In the fourth century B.C., after conquering the area, Alexander the Great founded the Asclepion, a once famous healing center, with pools, a treatment center linked to the pools by tunnel, and a theater. Under Roman rule a road was built connecting the Asclepion to Pergamon.

At its peak Pergamon reached a population of 150,000. The city center was on Pergamon hill, with the most important buildings on the top of the hill and houses and lesser buildings covering the sides and the surrounding land. Two thousand years ago this hill was covered with marble temples and buildings. Time and looting has taken a heavy toll. Archaeologists carting off choice pieces robbed it of its finest remains, but at least what they took was preserved. Before the archaeologists arrived locals were breaking up the marble and burning it to make lime. Irreplaceable treasures reduced to a very cheap chemical. Now Pergamon is a large, dusty hill covered with roads, foundations and walls; but very little remains of the beautiful marble buildings and statues.

I hiked up the hill into the ruins the next day. Very little of the city has been restored, but some of it is still standing. The old road still is usable. Wandering around nearly deserted ruins without any roped off areas or "Keep Off" signs is fun. I was walking by the remains of one building, looked down and realized I was standing on the remains of a mosaic floor. I also passed flower eating turtles (I kept my distance, they looked vicious) and a cow wearing nice jewelry. There must be a story there, but I have no idea what it is.

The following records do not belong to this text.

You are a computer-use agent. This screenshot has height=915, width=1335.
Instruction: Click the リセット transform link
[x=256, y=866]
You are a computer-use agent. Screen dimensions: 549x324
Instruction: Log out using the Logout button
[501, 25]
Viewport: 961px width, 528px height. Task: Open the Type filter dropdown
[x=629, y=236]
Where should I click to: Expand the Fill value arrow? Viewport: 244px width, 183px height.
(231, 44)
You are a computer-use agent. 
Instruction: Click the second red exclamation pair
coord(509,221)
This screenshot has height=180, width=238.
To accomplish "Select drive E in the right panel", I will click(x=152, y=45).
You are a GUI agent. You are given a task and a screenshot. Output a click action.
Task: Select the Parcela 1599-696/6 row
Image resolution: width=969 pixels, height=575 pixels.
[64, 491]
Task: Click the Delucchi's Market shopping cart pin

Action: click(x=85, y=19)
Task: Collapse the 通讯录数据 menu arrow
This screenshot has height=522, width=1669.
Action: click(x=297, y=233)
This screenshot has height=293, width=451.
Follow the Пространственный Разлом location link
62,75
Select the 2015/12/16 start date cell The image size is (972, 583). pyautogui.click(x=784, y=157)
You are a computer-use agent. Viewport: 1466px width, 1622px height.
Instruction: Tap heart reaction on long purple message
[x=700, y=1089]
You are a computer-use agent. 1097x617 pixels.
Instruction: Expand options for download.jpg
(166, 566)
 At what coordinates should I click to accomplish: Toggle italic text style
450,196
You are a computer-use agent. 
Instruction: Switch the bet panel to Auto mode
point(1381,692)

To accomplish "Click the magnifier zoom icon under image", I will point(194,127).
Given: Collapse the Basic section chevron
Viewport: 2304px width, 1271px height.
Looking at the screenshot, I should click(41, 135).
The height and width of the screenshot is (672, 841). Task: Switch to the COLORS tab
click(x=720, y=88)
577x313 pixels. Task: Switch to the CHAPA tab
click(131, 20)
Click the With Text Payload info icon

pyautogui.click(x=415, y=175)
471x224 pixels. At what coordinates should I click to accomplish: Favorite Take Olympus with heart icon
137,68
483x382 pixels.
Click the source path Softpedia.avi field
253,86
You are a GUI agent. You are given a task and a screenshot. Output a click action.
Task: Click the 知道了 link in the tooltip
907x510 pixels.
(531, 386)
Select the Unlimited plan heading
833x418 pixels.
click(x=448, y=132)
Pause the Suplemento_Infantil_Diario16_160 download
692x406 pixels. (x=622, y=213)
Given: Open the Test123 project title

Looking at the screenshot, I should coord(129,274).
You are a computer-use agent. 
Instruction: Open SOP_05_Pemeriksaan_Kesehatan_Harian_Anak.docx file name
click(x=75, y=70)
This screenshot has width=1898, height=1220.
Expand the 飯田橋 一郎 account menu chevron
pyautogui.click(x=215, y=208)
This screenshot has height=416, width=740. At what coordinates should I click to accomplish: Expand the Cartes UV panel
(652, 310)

The following pictures were taken higher up. I think the first one is the remains of the Sanctuary of Hera, followed by a shot of the city wall and Sanctuary of Demeter. After that are some pieces of the jigsaw puzzle archaeologists face when reconstructing a city, another view of the Sanctuary of Demeter, building remnants, and a small gymnasium.

I veered off the main trail to go to the top of the hill by way of the amphitheater. On top is the partial reconstruction of the Trajan Temple. It's a pity so much marble has been carted off; if just the top of the hill could be reconstructed it would be an amazing place.

At the top of the page is a picture of the Temple of Zeus reconstructed in the Pergamon Museum in Berlin. On the way down I passed what had been the Temple of Zeus. All that remains is the foundation, with a large old tree growing in the center. Sad, but kind of cool.

Walking back to Bergama I passed the Red Palace. In the second century A.D. it was the largest temple in Roman times, covering an area of 100 by 260 meters. It was originally a temple built to Egyptian gods. In Greek and Roman times "that old time religion" meant Egypt. In the center was a hollow statue with a secret entrance underneath, used to awe the faithful by presenting a "talking" god. The temple was converted to a church in Byzantine times. I don't know if they continued using the talking statue trick.

I enjoyed my day hiking around Pergamon hill, but there was no reason to remain in Bergama afterwards. It's not a real happening town. The next morning I caught the bus to Selcuk.